The Rise—and Fall?—of Flash Sales and Group Deals

In 2011, I mentioned that two hottest new retail formats were Gilt (flash sales) and Groupon (group deals)—and that both were, essentially, discounters.

A few years later, we are seeing dark portents for both. Groupon’s woes have been well-documented. And now, flash sales may also face a time of reckoning:

Another prominent VC we spoke with was ready to write off the whole flash-sale sector as the financial equivalent of a slowly lifting hangover. “It’s a horrible business, the margins are horrible, it’s bad for the brands, and they’ll all be either done or relegated to some backwater in the next couple of years,” he told The Verge. “It’s a classic case of investors and entrepreneurs not really understanding how an industry operates.”

Across the board, smaller companies seem to be buying into the doom-saying and shifting away from flash sales entirely.

While both have different business models, the two formats share some similarities, and when people talk about their problems, they tend to overlap: 

The field got too crowded. When Groupon and Gilt first came on the scene, they were both fresh ideas and offered some truly great deals. Now, with inboxes filling up with a seemingly endless amount of new offers, it all doesn’t feel so novel anymore. And with so much competition, the deals don’t seem as good. 

We’re in better economic times. It’s not that consumers don’t still want great bargains; it’s that businesses no longer feel as compelled to offer them. In the height of the recession, many companies, from large (big fashion brands) to small (local jewelers), were willing to try anything to clear out dead inventory or get people in the door, even if meant selling at a substantial discount.

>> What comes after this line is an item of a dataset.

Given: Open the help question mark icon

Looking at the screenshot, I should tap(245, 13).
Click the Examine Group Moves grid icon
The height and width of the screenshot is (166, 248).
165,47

Now, they feel less compelled—and some now look at these sites as middlemen. Why run a 50-percent-off coupon through Groupon, and take a 75 percent hit on your profits (since Groupon gets a cut) when you can just run the 50 percent sale yourself, and keep more of the money? The same goes with the brands that put stock on Gilt and the like. And now leading retailers are running flash sales—giving manufacturers fewer reasons to run to Gilt and upset their customers. 

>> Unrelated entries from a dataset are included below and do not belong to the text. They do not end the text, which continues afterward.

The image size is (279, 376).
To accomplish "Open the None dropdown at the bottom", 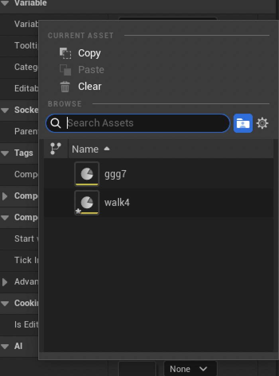I will click(190, 369).
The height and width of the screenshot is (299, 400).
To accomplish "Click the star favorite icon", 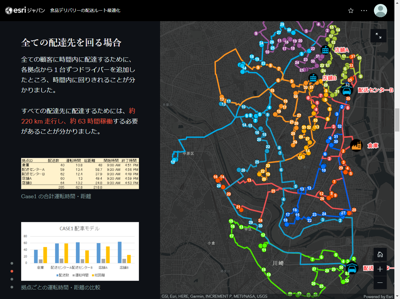I will click(x=351, y=11).
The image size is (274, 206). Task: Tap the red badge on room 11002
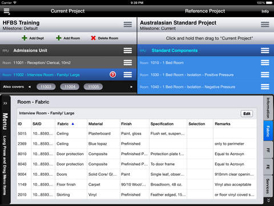[112, 74]
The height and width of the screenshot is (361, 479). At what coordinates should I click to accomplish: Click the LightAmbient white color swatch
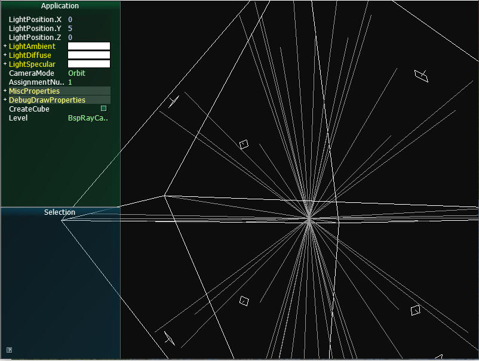[89, 46]
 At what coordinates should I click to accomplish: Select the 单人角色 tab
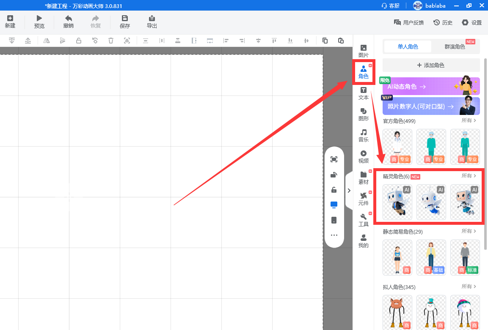click(x=408, y=46)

– The sites were a better deal for consumers—and for the sites—than for those who sold on them.

Both formats always claimed what they primarily offered was access to new customers, and that selling on them shouldn’t be looked at as a profitable business in and of itself, but an attempt to get your name out:

[Rue La La’s Renee Klein] notes, “The biggest plus of working with us for many members is our marketing and exposure. A lot of shoppers who grew up on the Internet do not shop at fine jewelry stores. These brands are not in the forefront of a 25-year-old mind. This lets them expose their brands to this audience. 

“We have brands that were only distributed to a handful of vendors,” she continues. “As soon as they had a sale with us, they had tremendous click-through to their homepages, and other retailers ended up picking up the brand. That happens pretty regularly, especially when we are working with an up-and-coming designer.” 

But now businesses are wondering: If those sites do attract customers, will they expect discounts every time? And once people sample the wares, will they come back? So far, the evidence appears mixed.

For all the problems I’m discussing, many jewelers—and jewelry companies—did quite well appearing on Groupon, LivingSocial, Gilt, Rue La La, and the like. (See here for examples.) In such a tradition-bound business, I don’t want to be dissuading anyone from trying something new.

But all this does raise the question: Will other deal-based retail formats also fall victim to over-saturation and a failure to deliver actual bargains? Could this happen to the big brick-and-mortar retail format of the moment: Outlet malls? Or Walmart—whose February sales were recently called a “disaster?

The age of bargain hunting and choosy consumers is not going away. But consumers are not only choosier, they’re getting savvier—and better at distinguishing real bargains from fake ones.